Prediction of near-future (next 10-20 years) climate change is sometimes considered more difficult than projections on longer (50-100-year) time scales. The problem is that, for such short time horizons, anthropogenic climate change is still relatively modest in magnitude. Therefore, it does not stand out from natural climate variability as clearly as in long-term projections.
Fortunately, there is a solution to this problem: expressing the forecast in probabilistic (a probability distribution) rather than in deterministic (a best estimate) terms. Sixteen years ago, Räisänen and Ruokolainen (2006) presented such probabilistic forecasts for temperature and precipitation change from the period 1971-2000 to the decade 2011-2020. Following the completion of the latter period, these forecasts were verified against observations by Räisänen (2022). This is, to our best knowledge, the first-ever verification of probabilistic, local-to-regional scale climate change forecasts.

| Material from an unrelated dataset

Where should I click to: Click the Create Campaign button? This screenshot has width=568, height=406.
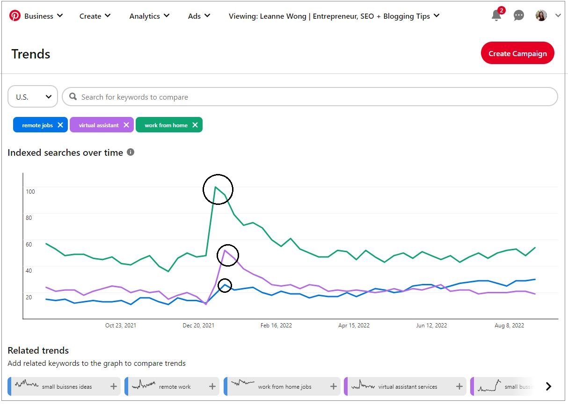point(517,53)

The results were very encouraging, particularly for temperature changes. First, these forecasts were found to be statistically reliable, meaning that observed temperature changes did not fall more commonly in the tails of the forecast distribution than expected by pure chance. Specifically, just 9% of the local annual and 10% of the monthly mean temperature changes fell outside the 5-95% forecast range. Second, these forecasts were found to be much better than a reference forecast that only accounts for natural variability but not for the anthropogenic warming.

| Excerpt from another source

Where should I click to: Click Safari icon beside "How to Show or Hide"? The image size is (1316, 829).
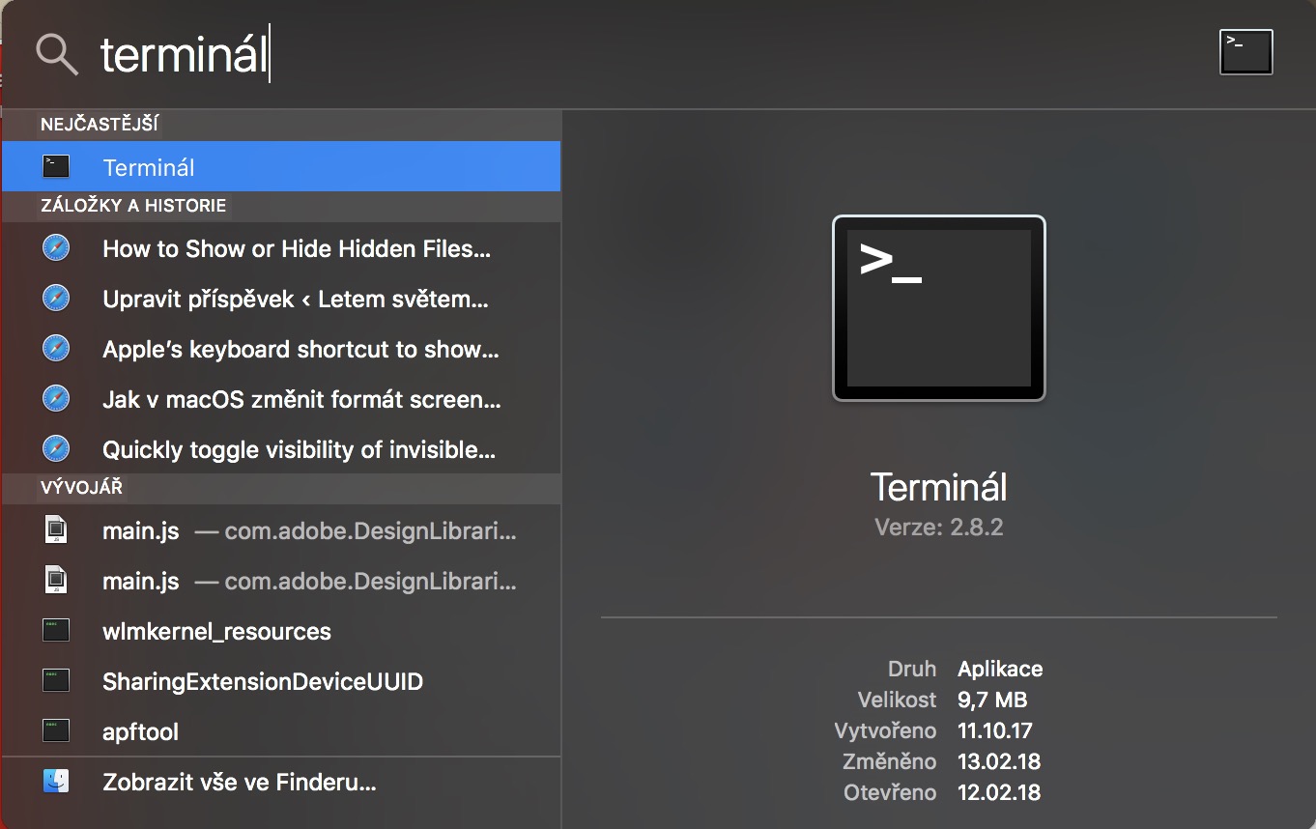(x=56, y=248)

Even for precipitation changes, the probabilistic forecast was found to have some skill compared with the reference no-change forecast. However, this improvement was much smaller than that for temperature, basically because the signal-to-noise ratio between anthropogenic climate change and natural variability is much lower for precipitation than temperature changes. In addition, in contrast with temperature, uncertainty in observations is a major complication in verification of precipitation changes.

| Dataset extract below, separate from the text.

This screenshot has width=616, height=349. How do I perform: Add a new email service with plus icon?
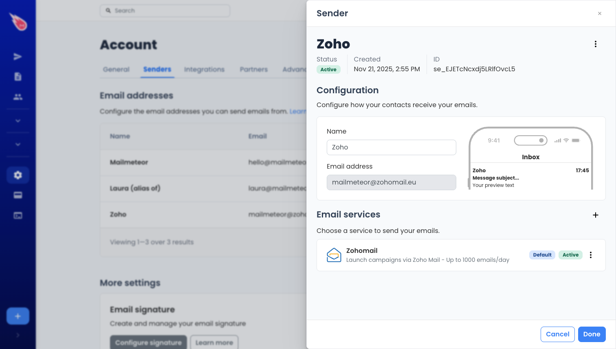click(x=595, y=215)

These results indicate that probabilistic climate change forecasts may provide useful information for (e.g.) planning adaptation to near-future climate change.
References
Räisänen, J., 2022: Probabilistic forecasts of near-term climate change: verification for temperature and precipitation changes from years 1971-2000 to 2011-2020. Climate Dynamics, https://doi.org/10.1007/s00382-022-06182-8
Räisänen, J. and L. Ruokolainen, 2006: Probabilistic forecasts of near-term climate change based on a resampling ensemble technique. Tellus, 58A, 461-472.